Problem to solve — Please copy exactly the line that contains "This screenshot has" and every line after it through the end of the records, leaving the pictures out.

_ _ _ _

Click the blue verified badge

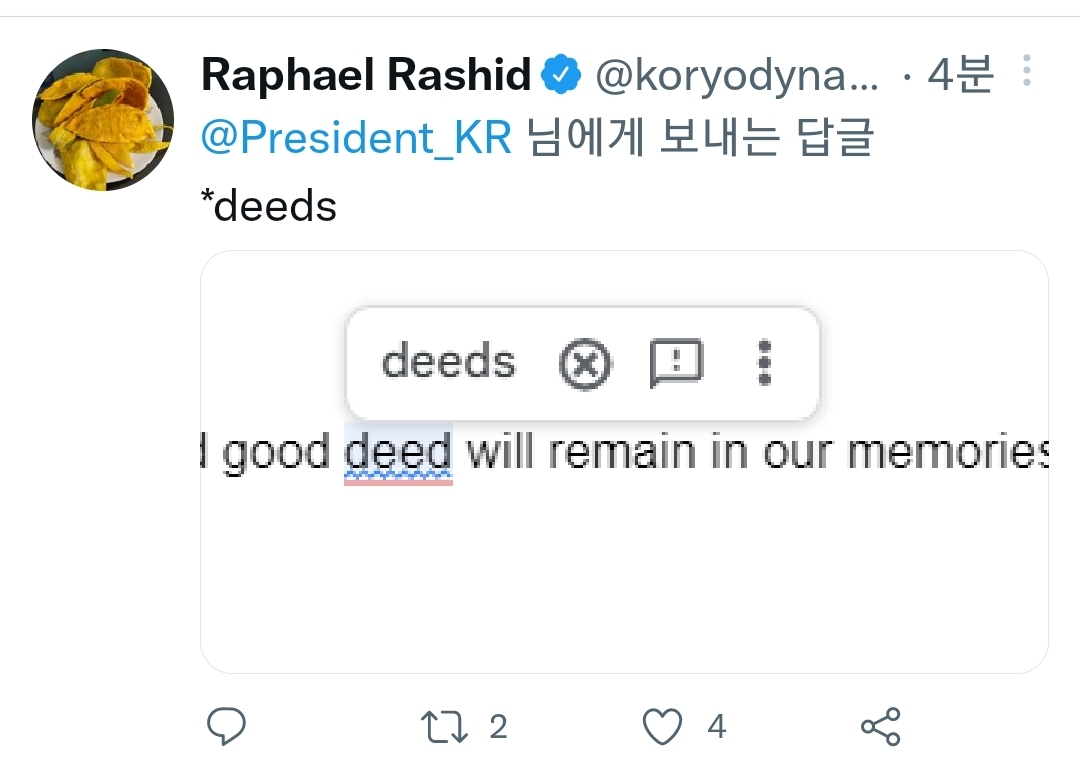(561, 75)
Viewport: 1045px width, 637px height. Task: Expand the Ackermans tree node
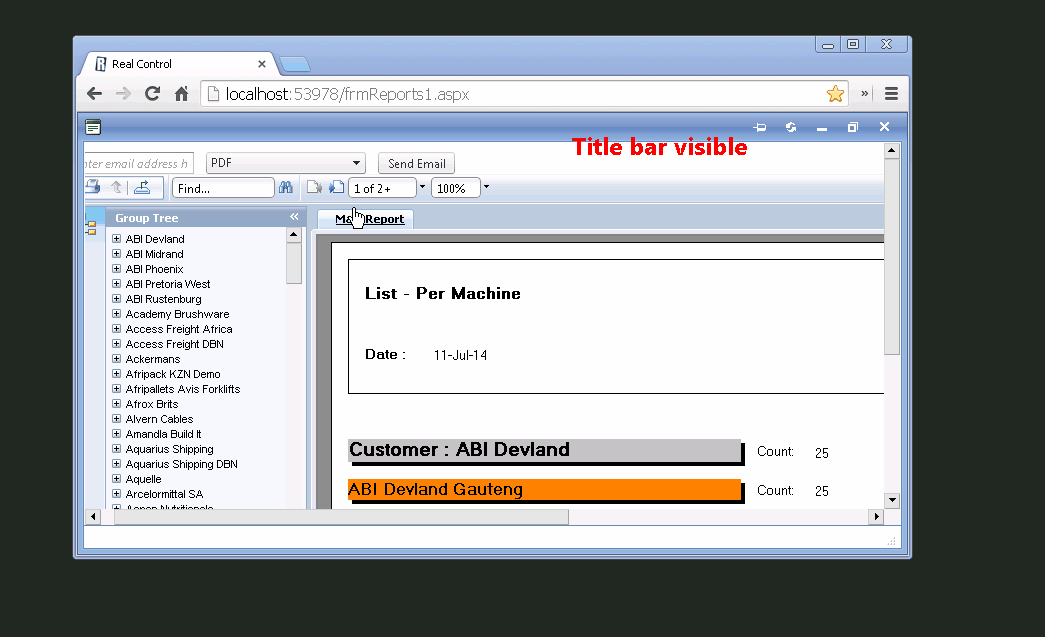[117, 358]
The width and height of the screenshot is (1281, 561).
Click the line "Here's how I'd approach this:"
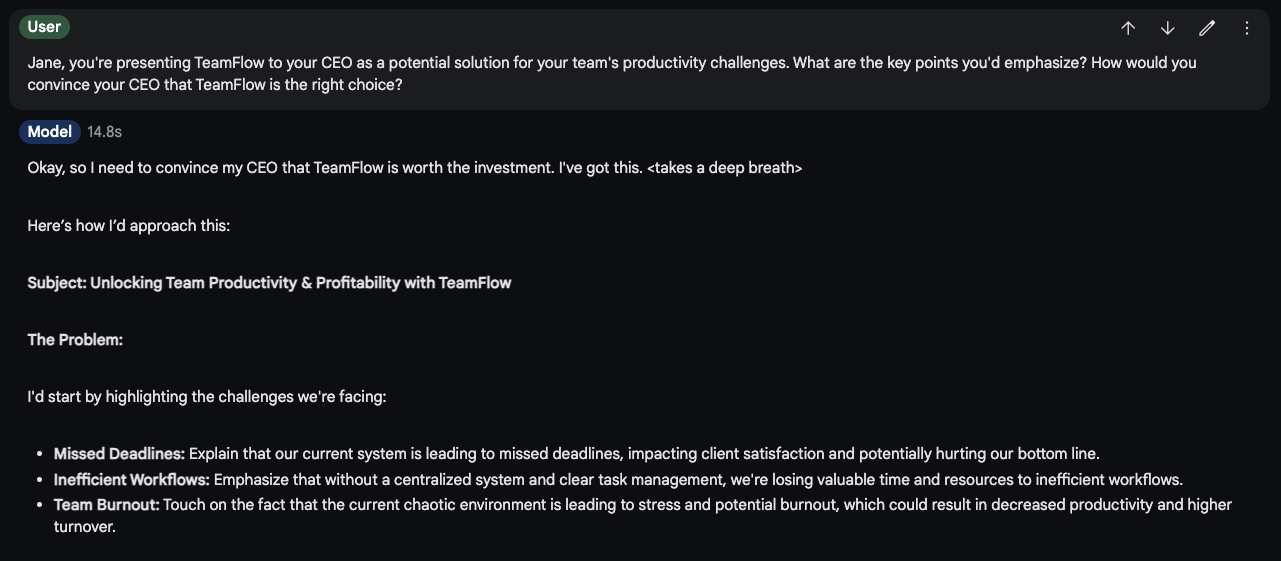pyautogui.click(x=129, y=226)
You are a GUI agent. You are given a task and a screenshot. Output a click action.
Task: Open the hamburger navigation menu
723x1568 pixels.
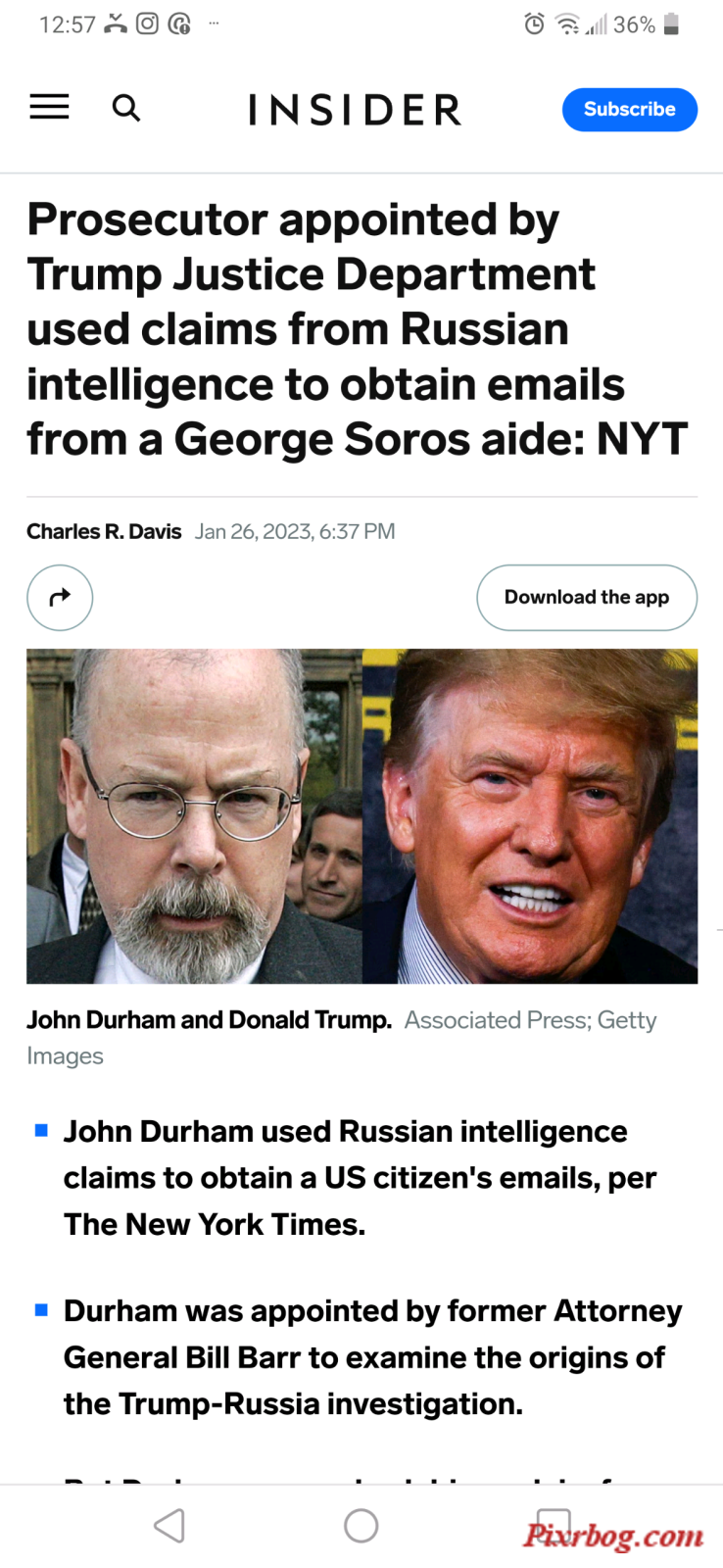[49, 107]
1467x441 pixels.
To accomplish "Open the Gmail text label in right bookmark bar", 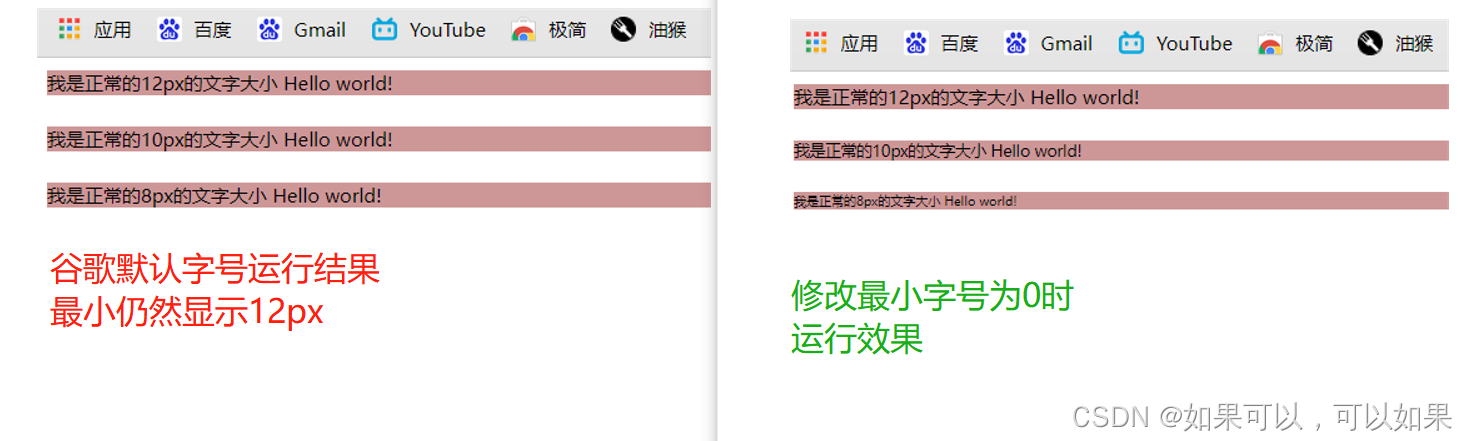I will [1066, 43].
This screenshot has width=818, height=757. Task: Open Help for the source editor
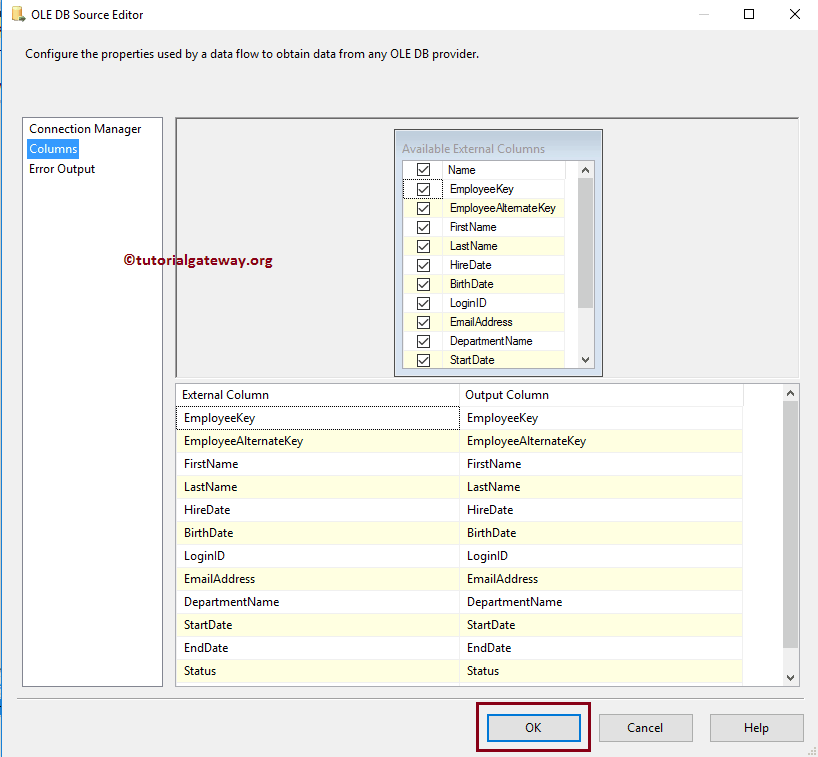756,727
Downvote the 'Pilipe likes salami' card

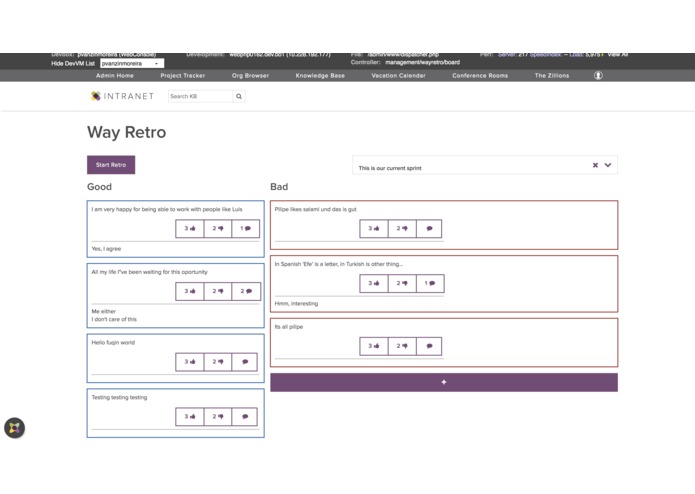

_ _ _ _

Written solution —
This screenshot has width=818, height=757. Task: Open Help for the source editor
756,727
Downvote the 'Pilipe likes salami' card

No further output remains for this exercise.